On reading my friend's post, however, I was prompted to investigate
again, and discovered that there is now a very local (Newbury) branch -
since when, I have been having a wonderful time passing on items that
are of no use to me, not much monetary value to anyone else, and would
otherwise have ended up in the local land fill.
So far, I have passed on an aquarium, a rabbit hutch, a knitting machine, three dolls houses
& children's toys and am just awaiting the collection of a rowing
machine and on old sewing machine - all going to people who can make use
of them instead of them gathering dust and cluttering up the house.
I also acquired a couple of items - a lovely old desk which now resides
in the summerhouse, and a couple of tables which have been given a good
home in the studio - one persons trash is definitely another person's
treasure in this organisation - why not check out your local FreeCycle
branch yourself and become part of the whole wonderful network of
On another note - I read this poem from this morning's daily email
posting of Garrison Keiller's excellent "Writer's Almanac" and thought
of my heroic friend Carolyn at TumbleweedandThyme.

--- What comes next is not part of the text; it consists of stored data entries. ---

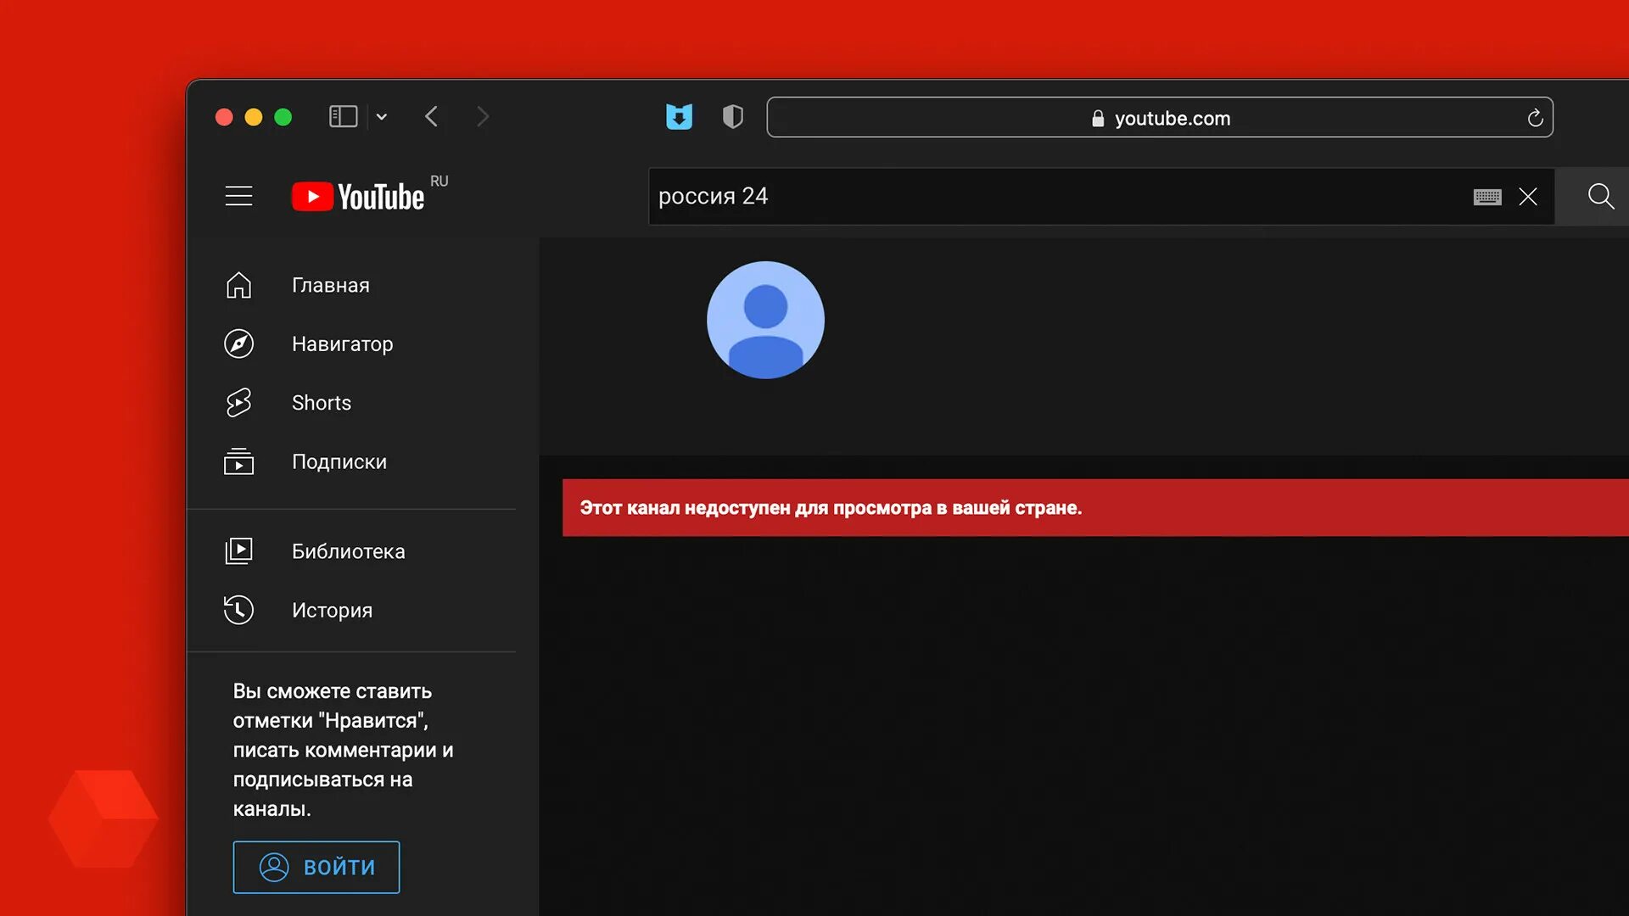
Task: Click the Trucchi browser extension icon
Action: pos(677,116)
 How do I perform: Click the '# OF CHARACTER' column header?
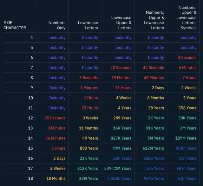15,25
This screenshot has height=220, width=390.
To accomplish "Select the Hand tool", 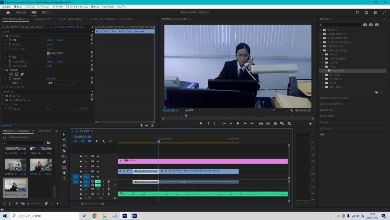I will tap(64, 173).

I'll leave you to
read the full story on Carolyn's blog of the events which b efell
Carolyn's dear husband Arnie and the changes it brought to all their
lives - but once you have read their story, you will understand why this
poem held such meaning for me.
This one is for Josh and Arnie, Carolyn....
Poem: "The Friday Night Fights" by Ronald Wallace, from Long for This
World: New and Selected Poems. (c) University of Pittsburgh Press, 2003.
The Friday Night Fights
Every Friday night we watched the fights.
Me, ten years old and stretched out on the couch;
my father, in his wheelchair, looking on
as Rocky Marciano, Sonny Liston, Floyd Patterson
fought and won the battles we could not.
Him, twenty-nine, and beat up with disease;
me, counting God among my enemies
for what he'd done to us. We never touched.
But in between the rounds we'd sing how we'd
Look sharp! Feel sharp! Be sharp! With Gillette
And Howard Cosell, the Bela Lugosi of boxing.
Out in the kitchen, my mother never understood
our need for blood, how this was as close as we'd get
to love-bobbing and weaving, feinting and sparring.